43:39 - Steve Gibson (Host)
So last wednesday's report in gov info, govinfo security, was titled coast guard warns of continued risks in chinese port cranes. Oh boy, this becomes an issue actually when it's accompanied by the news. Get this, leo 80 of all heavy lift gantry cranes used to load and unload container ships at american ports were manufactured by a single company, zpmc, a state-owned company in china. 80 of these cranes and, and I know why, oh my god, they are just the most lovely things you've ever seen they're good.

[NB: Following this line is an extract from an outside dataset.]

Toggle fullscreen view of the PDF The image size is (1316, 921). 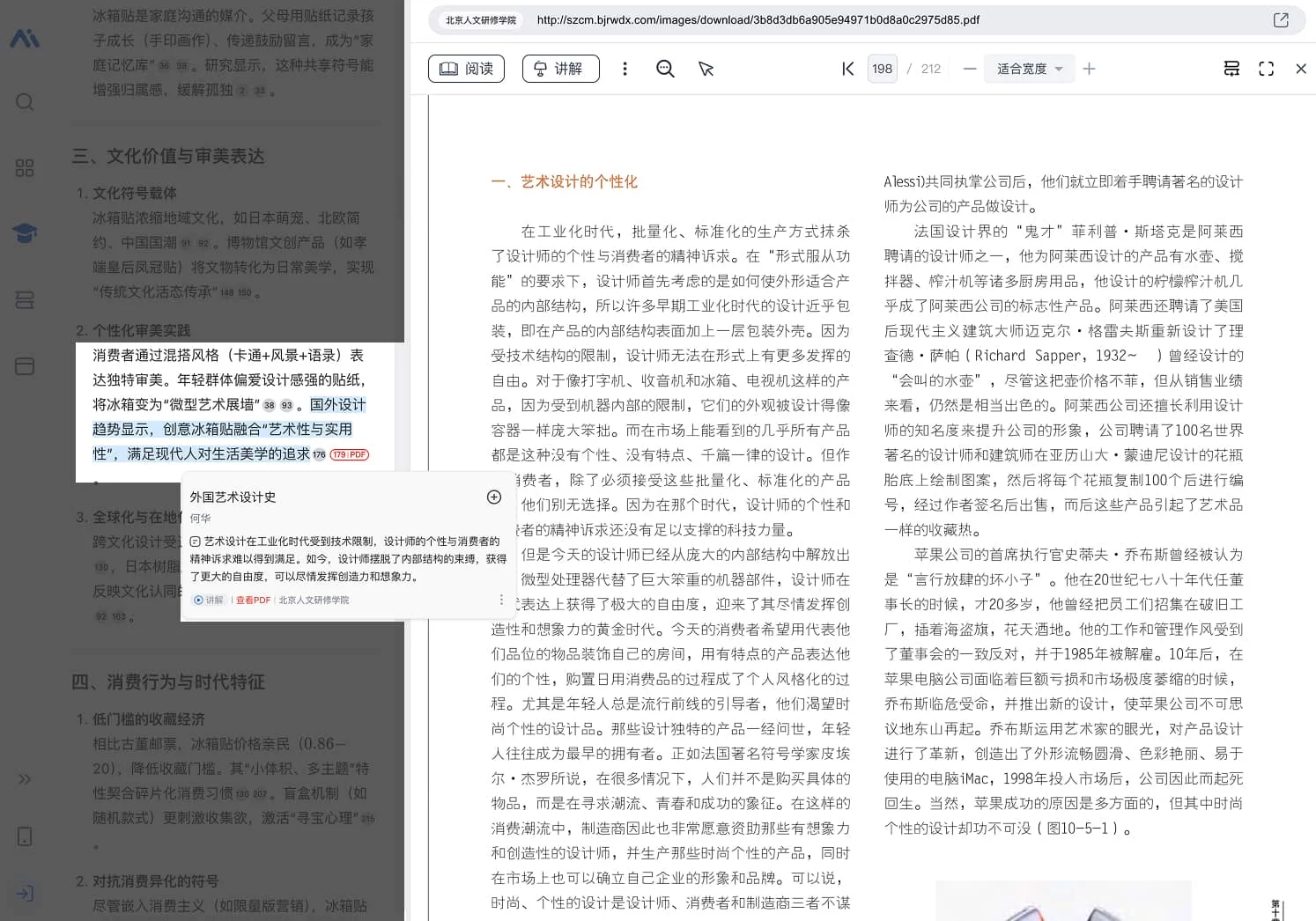tap(1267, 68)
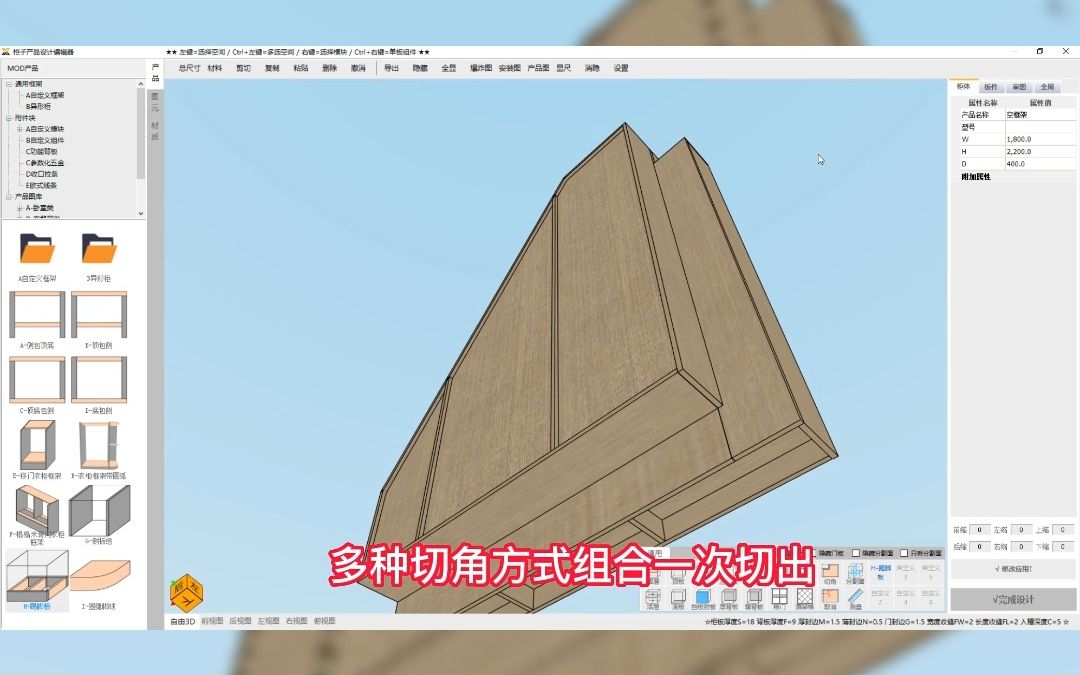Click the 测量 measuring tool icon
Screen dimensions: 1080x675
856,598
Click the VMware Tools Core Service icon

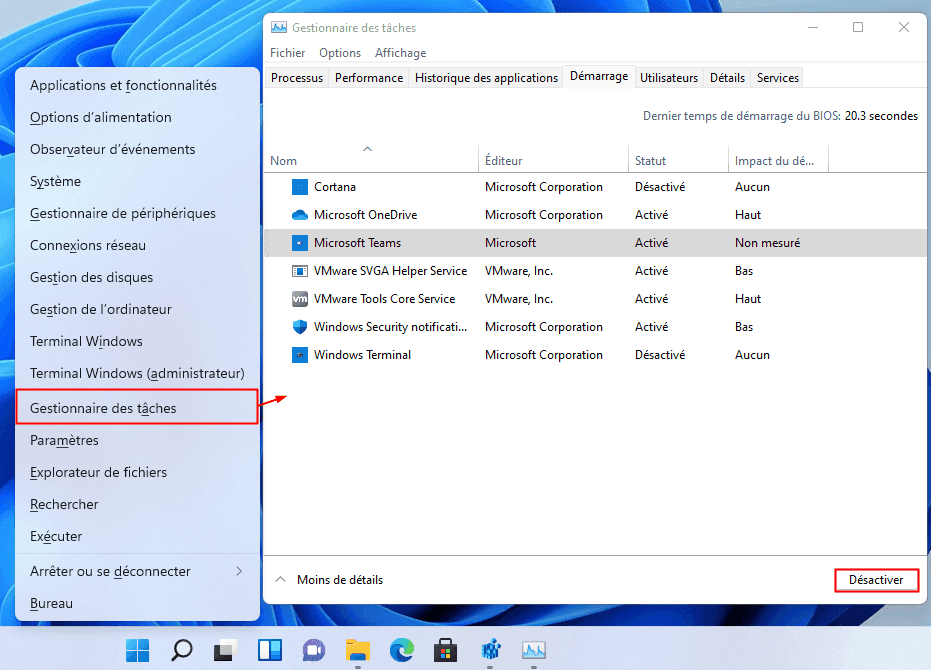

44:24 - Leo Laporte (Host)
This is the problem.

44:26 - Steve Gibson (Host)
They're the best in the business, right like the dji drones, which are the best drones there are. Right, right, yes, so okay, the report explains that the us coast guard is warning that chinese made, as they're called, ship to shore sts cranes come with and this is unspecified, but that said, with quote built-in vulnerabilities like back doors. Well, yeah, okay, enabling remote access and control. Consequently, the coast guard has begun urging operators across the country to adopt enhanced security protocols. Okay, are these the cranes you're talking about? Oh, I've got one in the show notes.

45:14
Scroll down another page or two, it's just the most gorgeous thing you've ever seen. Oh so in their notice, the Coast Guard wrote additional measures are necessary to prevent a transportation security incident unquote. And the Coast Guard cited quote threat intelligence related to the, a copy of the official directive from their local Coast Guard officials, stating that the materials contain sensitive security information. In other words, we're not telling you what we know in this public notice. Get this, get the official directive from your local Coast Guard, they'll tell you more.

46:12
A congressional report published in September warned a Chinese company with a major share of the global market of STS port cranes posed quote significant cybersecurity and national security vulnerabilities for the United States. According to the report, the Chinese state-owned company ZPMC supplies 80 percent of all ship-to-shore cranes in the US market and has significant involvement in militarizing the South China Sea. Lawmakers warned that the company and its cranes could serve as a Trojan horse, allowing Beijing to exploit and manipulate US maritime equipment and technology at their request. What remains unclear is what measures the Coast Guard could implement to restrict the remote functionality of ship and Chinese-made security cameras, which those in the US have been blithely purchasing and plugging in everywhere for years because, as you said, leo, they're the best. The answer to the question of what are we to do about these cranes is the same as for the DJI drones and cameras.

47:46
I think In theory we could purchase the hardware and independently source the firmware or software for these devices. But nothing prevents firmware buried deeply within the hardware from being similarly compromised. So you know, it's not just flash memory in obvious firmware. So you know, the real truth is, in any instance where we've seriously and firmly determined that we cannot trust the supplier of equipment, that equipment cannot be used anywhere. Its physical or cyber compromise might lead to other damage. And imagine if Beijing could do nothing more than cause and I say nothing more than cause 80% of all US ship-to-shore port cranes to self-destruct. It would instantly and irreversibly cripple all major US ports. And at the bottom here of page six, I have a picture of this thing. Oh my God, look at that thing. It looks like something out of Star Wars. You definitely don't want to have that thing walking in your direction well, it doesn't walk.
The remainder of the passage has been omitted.